Records excerpted from a collection:
§

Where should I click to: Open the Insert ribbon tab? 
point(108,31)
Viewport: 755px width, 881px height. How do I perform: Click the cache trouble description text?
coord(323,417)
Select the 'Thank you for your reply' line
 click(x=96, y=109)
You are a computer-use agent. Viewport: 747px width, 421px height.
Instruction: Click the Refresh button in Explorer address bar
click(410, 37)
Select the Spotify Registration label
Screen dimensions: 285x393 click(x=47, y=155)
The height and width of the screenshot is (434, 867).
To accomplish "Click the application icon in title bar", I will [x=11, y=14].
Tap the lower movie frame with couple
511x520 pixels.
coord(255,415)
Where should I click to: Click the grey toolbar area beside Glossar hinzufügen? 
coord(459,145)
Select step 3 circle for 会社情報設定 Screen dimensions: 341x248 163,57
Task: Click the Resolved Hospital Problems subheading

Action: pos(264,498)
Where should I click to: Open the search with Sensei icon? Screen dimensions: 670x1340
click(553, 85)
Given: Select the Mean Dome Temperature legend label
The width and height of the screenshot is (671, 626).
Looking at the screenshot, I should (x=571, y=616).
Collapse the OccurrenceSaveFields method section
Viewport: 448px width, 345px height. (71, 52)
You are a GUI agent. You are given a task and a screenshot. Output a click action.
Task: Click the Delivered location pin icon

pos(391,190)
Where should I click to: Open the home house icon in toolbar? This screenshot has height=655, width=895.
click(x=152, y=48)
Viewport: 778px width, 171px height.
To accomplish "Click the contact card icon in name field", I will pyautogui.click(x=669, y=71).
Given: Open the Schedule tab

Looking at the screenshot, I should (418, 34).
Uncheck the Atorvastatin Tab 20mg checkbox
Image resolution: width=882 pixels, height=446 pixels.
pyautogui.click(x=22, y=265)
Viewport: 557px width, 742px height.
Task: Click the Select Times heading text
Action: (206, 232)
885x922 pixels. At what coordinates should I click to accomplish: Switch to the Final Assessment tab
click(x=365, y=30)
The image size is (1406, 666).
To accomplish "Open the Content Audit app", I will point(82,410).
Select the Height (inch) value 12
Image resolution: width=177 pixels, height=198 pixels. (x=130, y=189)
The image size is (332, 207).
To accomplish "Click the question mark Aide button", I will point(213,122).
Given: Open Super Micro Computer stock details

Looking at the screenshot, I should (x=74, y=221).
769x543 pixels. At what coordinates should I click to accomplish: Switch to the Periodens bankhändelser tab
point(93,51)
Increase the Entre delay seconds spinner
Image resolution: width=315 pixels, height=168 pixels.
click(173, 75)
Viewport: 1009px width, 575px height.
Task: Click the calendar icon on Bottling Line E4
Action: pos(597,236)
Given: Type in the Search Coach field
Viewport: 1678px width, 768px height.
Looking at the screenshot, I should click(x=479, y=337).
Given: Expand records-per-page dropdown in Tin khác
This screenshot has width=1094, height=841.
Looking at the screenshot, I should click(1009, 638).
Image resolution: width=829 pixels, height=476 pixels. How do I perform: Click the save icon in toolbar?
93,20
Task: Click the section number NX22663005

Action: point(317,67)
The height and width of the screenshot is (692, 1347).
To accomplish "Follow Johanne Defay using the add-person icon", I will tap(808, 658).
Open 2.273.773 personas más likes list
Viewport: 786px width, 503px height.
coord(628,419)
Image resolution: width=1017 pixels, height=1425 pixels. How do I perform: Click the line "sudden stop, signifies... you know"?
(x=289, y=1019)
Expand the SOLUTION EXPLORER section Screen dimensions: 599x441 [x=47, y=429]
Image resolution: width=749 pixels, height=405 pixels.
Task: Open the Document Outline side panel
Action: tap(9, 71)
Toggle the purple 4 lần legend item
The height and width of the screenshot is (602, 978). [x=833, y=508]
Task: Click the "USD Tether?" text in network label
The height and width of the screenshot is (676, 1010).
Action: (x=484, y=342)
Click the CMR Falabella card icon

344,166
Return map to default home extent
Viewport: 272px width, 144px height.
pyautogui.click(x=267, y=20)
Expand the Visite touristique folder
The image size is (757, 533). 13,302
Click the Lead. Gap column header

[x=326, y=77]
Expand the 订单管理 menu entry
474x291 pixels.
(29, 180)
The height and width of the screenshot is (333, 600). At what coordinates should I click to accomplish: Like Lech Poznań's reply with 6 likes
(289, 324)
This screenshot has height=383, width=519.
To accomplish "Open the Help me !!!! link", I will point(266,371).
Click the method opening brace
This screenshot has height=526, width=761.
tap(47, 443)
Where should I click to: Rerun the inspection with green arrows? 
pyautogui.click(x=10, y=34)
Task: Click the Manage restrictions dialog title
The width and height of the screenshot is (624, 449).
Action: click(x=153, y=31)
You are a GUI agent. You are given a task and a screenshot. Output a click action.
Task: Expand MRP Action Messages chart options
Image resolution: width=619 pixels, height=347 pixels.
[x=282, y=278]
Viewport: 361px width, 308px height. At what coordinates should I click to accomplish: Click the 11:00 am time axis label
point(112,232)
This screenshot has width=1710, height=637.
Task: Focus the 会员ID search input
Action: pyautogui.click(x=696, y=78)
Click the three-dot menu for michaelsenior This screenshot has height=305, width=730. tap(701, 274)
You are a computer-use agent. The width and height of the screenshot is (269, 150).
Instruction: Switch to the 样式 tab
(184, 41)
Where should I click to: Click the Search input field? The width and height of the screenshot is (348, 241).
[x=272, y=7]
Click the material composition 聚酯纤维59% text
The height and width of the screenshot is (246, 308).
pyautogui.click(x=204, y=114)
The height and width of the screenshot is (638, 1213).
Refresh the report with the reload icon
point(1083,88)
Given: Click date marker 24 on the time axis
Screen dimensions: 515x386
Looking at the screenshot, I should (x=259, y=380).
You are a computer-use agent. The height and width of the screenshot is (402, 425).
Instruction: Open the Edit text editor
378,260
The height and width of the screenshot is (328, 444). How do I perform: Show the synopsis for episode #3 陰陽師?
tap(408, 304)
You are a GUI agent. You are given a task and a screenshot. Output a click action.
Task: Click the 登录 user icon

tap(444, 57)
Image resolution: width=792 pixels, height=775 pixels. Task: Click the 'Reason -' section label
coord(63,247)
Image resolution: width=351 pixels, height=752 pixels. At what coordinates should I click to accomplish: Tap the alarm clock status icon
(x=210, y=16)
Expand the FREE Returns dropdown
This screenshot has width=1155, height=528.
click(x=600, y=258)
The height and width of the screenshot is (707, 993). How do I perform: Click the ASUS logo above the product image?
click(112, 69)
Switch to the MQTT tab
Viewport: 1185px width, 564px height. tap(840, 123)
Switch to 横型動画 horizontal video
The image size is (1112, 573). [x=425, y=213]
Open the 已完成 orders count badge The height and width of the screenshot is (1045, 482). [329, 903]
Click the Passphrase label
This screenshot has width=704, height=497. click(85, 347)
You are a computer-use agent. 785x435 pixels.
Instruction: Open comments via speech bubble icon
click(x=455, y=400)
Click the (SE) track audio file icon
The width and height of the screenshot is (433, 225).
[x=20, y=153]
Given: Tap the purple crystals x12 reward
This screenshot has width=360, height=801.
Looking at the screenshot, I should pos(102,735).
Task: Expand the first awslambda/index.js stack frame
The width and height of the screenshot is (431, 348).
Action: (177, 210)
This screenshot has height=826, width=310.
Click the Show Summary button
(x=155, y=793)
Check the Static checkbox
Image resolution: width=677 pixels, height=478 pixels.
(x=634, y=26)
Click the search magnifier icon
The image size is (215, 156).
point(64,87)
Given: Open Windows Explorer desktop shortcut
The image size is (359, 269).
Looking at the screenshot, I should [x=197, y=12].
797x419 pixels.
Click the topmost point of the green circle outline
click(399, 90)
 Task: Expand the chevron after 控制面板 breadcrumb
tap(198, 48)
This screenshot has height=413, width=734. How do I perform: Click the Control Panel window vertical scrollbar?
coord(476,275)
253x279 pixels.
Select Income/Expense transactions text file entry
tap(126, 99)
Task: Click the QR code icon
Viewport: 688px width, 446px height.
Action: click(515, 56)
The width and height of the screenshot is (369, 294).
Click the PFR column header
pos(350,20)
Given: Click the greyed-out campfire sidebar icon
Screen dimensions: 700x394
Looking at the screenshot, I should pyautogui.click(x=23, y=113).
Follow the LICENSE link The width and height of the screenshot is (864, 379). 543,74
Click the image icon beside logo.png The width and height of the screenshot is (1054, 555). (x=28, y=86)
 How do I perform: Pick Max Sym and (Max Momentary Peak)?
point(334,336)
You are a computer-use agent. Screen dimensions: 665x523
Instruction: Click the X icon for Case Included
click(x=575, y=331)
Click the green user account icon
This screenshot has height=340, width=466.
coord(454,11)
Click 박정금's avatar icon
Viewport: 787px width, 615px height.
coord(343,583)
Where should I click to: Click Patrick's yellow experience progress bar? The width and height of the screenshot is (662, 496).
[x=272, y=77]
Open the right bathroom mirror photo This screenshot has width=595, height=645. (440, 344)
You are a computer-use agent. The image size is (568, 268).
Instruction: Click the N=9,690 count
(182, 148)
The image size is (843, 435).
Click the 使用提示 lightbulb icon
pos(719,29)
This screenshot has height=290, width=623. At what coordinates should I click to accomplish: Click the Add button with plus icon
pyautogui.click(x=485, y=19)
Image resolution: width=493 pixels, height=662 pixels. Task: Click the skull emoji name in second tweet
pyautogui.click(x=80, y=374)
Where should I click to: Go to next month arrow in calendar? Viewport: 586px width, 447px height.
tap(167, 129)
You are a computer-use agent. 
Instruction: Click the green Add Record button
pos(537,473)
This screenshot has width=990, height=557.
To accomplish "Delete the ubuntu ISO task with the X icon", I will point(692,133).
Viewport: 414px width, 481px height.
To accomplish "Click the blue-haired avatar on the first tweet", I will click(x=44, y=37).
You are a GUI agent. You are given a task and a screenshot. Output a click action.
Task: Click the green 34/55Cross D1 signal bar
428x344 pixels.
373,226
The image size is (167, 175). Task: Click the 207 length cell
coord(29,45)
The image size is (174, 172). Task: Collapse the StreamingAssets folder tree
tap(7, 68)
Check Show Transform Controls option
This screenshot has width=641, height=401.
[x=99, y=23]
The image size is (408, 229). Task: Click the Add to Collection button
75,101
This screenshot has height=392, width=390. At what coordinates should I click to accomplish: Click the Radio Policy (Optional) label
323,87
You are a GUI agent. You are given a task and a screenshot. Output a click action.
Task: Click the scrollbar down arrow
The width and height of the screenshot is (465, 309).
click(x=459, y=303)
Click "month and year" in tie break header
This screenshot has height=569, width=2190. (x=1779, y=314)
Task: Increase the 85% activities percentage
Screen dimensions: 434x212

§

### YOUR ASSIGNMENT
In the records above, how many lines hold the string "dropdown"? Reply with only the number.

### WRITTEN ANSWER
2